Remember when Will and Jack smooched in front of Al Roker on an episode of Will & Grace that had them going to watch The Today Show to make a political statement about men kissing. It turns out that episode was inspired by a real life incident on the show in 1999 also involving Roker.
Brian Patrick Thorton recalled the lip-lock with then-boyfriend Rich on his blog. Here is part of it:
It was to be ambush theater at its best.
Rich and I were two young, hot-headed queer activists in love. We’d met in the aftermath of the terrible October 1998 Matthew Shepard political funeral, during which dozens of mourners were arrested by New York City police. Since then we’d protested other hate violence, as well as police brutality in the city.
So kissing on TV? That was nothing.
We bandied a few ideas around, including throwing the Today producers the raw meat of two military men in uniform, an idea I vetoed because my father was in the Army, and it seemed like it would muddle the issue. Were we protesting TV kisses or Don’t Ask Don’t Tell?
We finally settled on the live-TV bait that is a marriage proposal, which is how that Monday morning at 6 a.m., we were standing in the Rockefeller Plaza with a sign that read: “Jill, Will U Marry Me?” The outdoor producer loved the idea of a man proposing to his girlfriend back in Ohio, and sprinted inside to run it by the higher-ups.
But that morning, the first three Al Roker weather segments passed us over. We thought they must have figured us out as homos, despite our wearing our most heterosexual outfits. (Mine included an ill-fitting Structure polo shirt.)
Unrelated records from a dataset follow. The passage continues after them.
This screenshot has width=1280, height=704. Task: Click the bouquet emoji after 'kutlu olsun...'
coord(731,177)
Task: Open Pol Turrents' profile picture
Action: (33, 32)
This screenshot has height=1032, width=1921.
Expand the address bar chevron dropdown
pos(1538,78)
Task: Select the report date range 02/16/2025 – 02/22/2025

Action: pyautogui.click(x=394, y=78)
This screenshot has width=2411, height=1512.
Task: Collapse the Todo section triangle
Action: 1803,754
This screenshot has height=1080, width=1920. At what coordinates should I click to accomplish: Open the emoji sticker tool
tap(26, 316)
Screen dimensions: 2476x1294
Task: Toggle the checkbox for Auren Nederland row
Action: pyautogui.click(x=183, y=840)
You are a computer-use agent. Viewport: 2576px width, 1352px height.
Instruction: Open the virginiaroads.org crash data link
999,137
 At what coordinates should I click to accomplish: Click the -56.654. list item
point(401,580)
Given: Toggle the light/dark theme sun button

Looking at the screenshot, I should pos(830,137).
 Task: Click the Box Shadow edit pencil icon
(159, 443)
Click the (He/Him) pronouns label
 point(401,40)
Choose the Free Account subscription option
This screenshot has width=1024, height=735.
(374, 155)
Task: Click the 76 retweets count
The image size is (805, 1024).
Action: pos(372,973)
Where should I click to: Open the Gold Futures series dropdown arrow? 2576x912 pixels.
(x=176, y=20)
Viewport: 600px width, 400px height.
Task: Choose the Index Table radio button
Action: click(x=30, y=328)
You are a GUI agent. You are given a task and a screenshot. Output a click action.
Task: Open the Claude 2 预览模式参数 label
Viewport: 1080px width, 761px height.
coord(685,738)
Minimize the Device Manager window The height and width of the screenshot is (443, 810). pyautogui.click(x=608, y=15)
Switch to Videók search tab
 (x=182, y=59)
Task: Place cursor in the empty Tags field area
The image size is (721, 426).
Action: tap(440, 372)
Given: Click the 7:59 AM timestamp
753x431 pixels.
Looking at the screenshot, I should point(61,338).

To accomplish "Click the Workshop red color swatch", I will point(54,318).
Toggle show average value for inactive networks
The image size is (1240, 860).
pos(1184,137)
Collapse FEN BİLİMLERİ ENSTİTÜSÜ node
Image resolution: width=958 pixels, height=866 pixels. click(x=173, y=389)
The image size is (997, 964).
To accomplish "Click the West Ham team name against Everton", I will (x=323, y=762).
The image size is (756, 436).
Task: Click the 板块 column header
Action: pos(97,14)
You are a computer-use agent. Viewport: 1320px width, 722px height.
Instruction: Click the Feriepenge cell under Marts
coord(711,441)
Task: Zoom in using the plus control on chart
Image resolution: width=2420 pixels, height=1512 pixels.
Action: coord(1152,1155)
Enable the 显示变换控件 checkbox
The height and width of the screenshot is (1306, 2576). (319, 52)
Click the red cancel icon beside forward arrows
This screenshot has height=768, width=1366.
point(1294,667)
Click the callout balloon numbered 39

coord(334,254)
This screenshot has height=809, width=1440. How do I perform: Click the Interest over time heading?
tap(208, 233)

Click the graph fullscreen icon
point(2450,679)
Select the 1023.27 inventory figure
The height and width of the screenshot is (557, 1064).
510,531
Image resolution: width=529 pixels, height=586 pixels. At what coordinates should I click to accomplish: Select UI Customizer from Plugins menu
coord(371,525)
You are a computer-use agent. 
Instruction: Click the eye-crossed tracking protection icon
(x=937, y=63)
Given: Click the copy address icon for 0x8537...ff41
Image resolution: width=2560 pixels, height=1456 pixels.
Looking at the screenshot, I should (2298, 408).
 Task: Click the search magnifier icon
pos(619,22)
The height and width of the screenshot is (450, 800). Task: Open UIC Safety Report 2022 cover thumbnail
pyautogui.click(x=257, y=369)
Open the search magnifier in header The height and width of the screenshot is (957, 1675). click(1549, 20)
But then, in the 8:30 half-hour, Roker walked over to a couple celebrating a milestone wedding anniversary. What’s your secret, he asked. Pray, the husband answered.
That finished, Roker barreled down the line of gathered fans, proclaiming that there was a guy who had something to ask. And with that, the camera and microphone were thrust in Rich’s and my faces.
“Jill, I’ve got something I have to tell you,” I stammered. “I’m so happy that I love … Rich!”
And with that, I turned to Rich, and we mashed our lips together in what is possibly the most awkwardly fashioned kiss in TV history. But it was history: the first (real) gay-male kiss broadcast in the U.S.